Saldremos de esta, sí, pero desde ya mismo. Y solo lo conseguiremos con el esfuerzo y el trabajo de todos. Los que ahora estamos en casa, contemplando la quietud tras las ventanas, y los que se parten el lomo para, a pesar de todo, mostrar su mejor cara y hacer que la rueda siga girando: los profesionales sanitarios (médicos y enfermeras, enfermeros y médicas), los cuerpos y fuerzas de seguridad del Estado, los profesionales de la limpieza de las calles, los que trabajan en gasolineras, panaderías, supermercados, farmacias, los transportistas? Todos ellos sostienen ahora mismo el país.

Cuando todo pase, la sociedad les debe un homenaje.

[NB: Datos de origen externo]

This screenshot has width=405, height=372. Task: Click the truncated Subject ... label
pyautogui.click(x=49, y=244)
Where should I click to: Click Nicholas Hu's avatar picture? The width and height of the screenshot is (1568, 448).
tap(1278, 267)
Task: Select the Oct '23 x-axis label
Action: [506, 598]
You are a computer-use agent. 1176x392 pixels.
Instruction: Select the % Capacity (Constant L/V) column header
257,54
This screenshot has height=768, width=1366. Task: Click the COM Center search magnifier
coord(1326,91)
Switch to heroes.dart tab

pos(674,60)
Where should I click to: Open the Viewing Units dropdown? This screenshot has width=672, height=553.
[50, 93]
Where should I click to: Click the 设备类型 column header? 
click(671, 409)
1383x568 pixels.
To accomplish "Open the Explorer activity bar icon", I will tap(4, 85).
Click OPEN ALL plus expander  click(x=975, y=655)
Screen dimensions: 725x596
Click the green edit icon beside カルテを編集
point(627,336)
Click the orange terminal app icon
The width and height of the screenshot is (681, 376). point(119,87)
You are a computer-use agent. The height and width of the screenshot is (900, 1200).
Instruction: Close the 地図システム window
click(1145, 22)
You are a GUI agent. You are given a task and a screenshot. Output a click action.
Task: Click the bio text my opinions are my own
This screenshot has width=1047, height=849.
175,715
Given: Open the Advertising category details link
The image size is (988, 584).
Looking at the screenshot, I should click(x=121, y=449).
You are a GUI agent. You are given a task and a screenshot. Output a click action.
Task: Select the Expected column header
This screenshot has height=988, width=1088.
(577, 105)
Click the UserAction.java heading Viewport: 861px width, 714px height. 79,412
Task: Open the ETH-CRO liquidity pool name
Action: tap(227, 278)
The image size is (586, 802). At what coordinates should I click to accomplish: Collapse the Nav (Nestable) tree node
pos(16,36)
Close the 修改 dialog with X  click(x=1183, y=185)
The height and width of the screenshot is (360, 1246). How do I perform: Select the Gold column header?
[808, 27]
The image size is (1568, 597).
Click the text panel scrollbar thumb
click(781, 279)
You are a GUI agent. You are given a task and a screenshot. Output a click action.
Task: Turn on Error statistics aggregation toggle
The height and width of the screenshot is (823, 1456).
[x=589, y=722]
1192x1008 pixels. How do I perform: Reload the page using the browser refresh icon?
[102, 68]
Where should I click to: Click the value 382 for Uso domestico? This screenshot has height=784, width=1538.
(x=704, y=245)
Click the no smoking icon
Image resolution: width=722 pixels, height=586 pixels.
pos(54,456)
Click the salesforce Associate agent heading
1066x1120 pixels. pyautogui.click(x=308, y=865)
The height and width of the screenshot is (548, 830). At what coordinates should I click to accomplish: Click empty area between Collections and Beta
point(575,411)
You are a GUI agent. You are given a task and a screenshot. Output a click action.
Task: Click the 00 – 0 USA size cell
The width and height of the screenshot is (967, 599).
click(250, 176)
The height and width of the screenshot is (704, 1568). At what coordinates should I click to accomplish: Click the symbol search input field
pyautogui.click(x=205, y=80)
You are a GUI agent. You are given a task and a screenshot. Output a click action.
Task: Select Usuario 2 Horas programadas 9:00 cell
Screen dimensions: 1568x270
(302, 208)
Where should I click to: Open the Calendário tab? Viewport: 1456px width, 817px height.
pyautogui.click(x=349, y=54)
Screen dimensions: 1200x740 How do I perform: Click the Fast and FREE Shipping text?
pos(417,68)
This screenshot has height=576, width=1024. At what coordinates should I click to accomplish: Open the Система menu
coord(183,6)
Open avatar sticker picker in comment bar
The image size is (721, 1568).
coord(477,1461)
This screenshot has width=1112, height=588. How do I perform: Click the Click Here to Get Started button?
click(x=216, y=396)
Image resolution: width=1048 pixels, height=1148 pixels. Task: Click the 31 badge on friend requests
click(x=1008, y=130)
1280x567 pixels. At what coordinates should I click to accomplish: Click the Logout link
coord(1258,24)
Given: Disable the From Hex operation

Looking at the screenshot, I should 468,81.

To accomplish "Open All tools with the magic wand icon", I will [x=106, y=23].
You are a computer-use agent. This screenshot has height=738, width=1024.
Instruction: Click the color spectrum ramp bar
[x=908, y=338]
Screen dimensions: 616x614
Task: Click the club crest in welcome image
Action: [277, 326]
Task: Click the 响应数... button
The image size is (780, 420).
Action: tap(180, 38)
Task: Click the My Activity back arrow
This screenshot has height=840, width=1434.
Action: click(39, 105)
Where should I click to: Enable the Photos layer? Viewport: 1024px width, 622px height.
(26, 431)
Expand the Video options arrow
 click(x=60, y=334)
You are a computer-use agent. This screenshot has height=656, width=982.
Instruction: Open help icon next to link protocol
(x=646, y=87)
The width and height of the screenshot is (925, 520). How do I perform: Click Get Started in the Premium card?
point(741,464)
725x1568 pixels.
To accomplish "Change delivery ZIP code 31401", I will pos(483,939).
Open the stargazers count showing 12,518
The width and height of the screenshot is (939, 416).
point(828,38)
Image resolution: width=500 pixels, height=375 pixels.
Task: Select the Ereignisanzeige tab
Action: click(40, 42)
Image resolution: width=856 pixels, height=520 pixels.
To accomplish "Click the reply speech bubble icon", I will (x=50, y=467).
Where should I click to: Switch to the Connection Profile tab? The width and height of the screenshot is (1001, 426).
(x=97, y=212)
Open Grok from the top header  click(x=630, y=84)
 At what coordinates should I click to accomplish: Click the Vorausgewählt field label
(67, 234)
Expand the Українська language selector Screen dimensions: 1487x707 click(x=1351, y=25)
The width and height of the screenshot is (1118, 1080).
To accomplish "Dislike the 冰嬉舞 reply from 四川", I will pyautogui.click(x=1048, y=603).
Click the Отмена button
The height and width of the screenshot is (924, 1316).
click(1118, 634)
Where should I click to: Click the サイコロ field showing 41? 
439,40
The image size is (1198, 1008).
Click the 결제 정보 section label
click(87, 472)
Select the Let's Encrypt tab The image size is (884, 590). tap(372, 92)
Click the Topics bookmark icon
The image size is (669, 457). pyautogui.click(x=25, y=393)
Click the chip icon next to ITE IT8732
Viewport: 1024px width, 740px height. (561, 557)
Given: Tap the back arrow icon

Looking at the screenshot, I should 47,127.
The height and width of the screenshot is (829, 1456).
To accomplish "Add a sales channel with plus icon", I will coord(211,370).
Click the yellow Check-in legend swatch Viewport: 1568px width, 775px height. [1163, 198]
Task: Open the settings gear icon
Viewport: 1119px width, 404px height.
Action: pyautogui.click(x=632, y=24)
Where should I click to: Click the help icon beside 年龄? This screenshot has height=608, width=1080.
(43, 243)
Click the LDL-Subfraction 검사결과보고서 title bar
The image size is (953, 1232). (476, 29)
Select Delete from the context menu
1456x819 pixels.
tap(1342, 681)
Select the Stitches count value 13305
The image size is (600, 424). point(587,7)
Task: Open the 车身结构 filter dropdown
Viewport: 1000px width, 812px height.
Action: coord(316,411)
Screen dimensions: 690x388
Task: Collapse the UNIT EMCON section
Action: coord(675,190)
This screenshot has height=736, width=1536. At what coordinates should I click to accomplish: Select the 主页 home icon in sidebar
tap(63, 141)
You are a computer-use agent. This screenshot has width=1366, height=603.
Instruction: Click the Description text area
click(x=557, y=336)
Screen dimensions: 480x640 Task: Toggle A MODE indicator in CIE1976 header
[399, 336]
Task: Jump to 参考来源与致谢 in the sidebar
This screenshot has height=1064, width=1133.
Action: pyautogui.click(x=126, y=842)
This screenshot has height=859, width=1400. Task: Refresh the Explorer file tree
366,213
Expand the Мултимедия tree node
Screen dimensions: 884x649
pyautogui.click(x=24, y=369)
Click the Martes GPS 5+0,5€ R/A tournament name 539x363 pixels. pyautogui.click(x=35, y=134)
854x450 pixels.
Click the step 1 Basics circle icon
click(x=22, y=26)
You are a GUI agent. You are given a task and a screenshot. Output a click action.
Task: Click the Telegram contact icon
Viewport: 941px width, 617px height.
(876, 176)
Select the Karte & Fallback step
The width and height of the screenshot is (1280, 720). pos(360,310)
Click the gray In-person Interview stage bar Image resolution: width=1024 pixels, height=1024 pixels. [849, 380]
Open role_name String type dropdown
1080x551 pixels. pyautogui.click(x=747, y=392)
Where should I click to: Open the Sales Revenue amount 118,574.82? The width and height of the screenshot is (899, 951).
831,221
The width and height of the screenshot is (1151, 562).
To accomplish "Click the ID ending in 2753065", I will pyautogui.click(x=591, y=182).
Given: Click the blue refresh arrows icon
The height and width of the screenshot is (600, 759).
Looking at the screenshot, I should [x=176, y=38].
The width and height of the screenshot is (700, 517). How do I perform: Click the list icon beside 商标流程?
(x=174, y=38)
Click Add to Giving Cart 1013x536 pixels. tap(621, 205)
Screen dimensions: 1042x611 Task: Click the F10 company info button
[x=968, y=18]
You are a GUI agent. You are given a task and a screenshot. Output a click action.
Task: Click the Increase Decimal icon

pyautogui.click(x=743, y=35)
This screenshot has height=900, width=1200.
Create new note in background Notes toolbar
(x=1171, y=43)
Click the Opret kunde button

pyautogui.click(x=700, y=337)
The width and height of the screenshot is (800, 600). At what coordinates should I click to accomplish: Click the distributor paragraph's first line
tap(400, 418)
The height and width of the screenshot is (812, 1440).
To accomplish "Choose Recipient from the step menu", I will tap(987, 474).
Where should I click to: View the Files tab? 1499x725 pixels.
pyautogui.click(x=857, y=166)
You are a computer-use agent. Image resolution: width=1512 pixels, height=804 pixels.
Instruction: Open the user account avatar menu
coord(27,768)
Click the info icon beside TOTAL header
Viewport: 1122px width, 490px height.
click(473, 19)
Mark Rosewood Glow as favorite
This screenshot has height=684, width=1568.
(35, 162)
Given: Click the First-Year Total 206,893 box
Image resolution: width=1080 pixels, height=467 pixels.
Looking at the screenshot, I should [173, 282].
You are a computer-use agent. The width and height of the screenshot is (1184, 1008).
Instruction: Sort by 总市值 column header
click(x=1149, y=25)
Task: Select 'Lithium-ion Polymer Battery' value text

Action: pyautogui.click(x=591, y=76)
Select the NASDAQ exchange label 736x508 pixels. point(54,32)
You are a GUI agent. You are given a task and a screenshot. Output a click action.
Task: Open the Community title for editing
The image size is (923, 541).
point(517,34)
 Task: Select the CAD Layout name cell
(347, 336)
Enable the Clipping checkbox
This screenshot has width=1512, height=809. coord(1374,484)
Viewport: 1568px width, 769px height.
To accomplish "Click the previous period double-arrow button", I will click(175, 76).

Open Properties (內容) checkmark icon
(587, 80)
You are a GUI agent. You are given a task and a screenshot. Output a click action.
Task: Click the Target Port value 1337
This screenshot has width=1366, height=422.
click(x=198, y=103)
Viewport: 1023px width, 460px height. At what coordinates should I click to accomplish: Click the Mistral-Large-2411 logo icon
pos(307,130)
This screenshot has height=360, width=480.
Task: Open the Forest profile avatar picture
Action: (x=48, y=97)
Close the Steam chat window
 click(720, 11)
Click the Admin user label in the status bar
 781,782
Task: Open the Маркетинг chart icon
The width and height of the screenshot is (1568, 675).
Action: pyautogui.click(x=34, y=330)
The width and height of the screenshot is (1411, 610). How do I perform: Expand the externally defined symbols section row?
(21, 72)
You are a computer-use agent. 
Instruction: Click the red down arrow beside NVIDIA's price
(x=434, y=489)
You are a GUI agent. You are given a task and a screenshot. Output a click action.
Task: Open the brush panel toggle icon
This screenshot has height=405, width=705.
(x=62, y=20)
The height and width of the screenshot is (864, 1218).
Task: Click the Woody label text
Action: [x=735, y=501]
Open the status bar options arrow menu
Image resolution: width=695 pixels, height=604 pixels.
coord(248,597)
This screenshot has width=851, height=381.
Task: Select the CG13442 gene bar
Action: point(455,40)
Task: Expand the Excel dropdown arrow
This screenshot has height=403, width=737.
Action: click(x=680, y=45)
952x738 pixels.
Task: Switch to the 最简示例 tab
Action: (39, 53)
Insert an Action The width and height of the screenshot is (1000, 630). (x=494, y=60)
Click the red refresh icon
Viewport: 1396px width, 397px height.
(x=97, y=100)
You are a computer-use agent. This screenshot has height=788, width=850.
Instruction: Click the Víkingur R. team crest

Mientras tanto, salir a la ventana cada noche para aplaudir es nuestro minúsculo granito de arena. Espero que algo de ese cariño les llegue y les conforte en estas difíciles horas.

Igualmente, cuando todo esto termine, la sociedad deberá exigir responsabilidades a los políticos. A partir de entonces, no habrá espacio para intereses partidistas. Exigiremos limpieza absoluta. Y con la Corona, igual. Ya no hay margen de perdón. Las reservas de honestidad se han agotado; solo queda pulcritud y buen hacer.

Dentro de unas semanas, cuando me vuelva a encontrar con mis vecinos por la escalera, nada será igual. Habremos derribado los muros de nuestra burbuja personal. Habremos tendido la mano al otro. Habremos comprendido que, frente al temor al virus, es más poderoso el amor al prójimo. Espero que la presidenta de mi comunidad nunca borre ese grupo de WhatsApp. Servirá para recordar que todo este sacrificio, todo este sufrimiento y todo este dolor valieron la pena.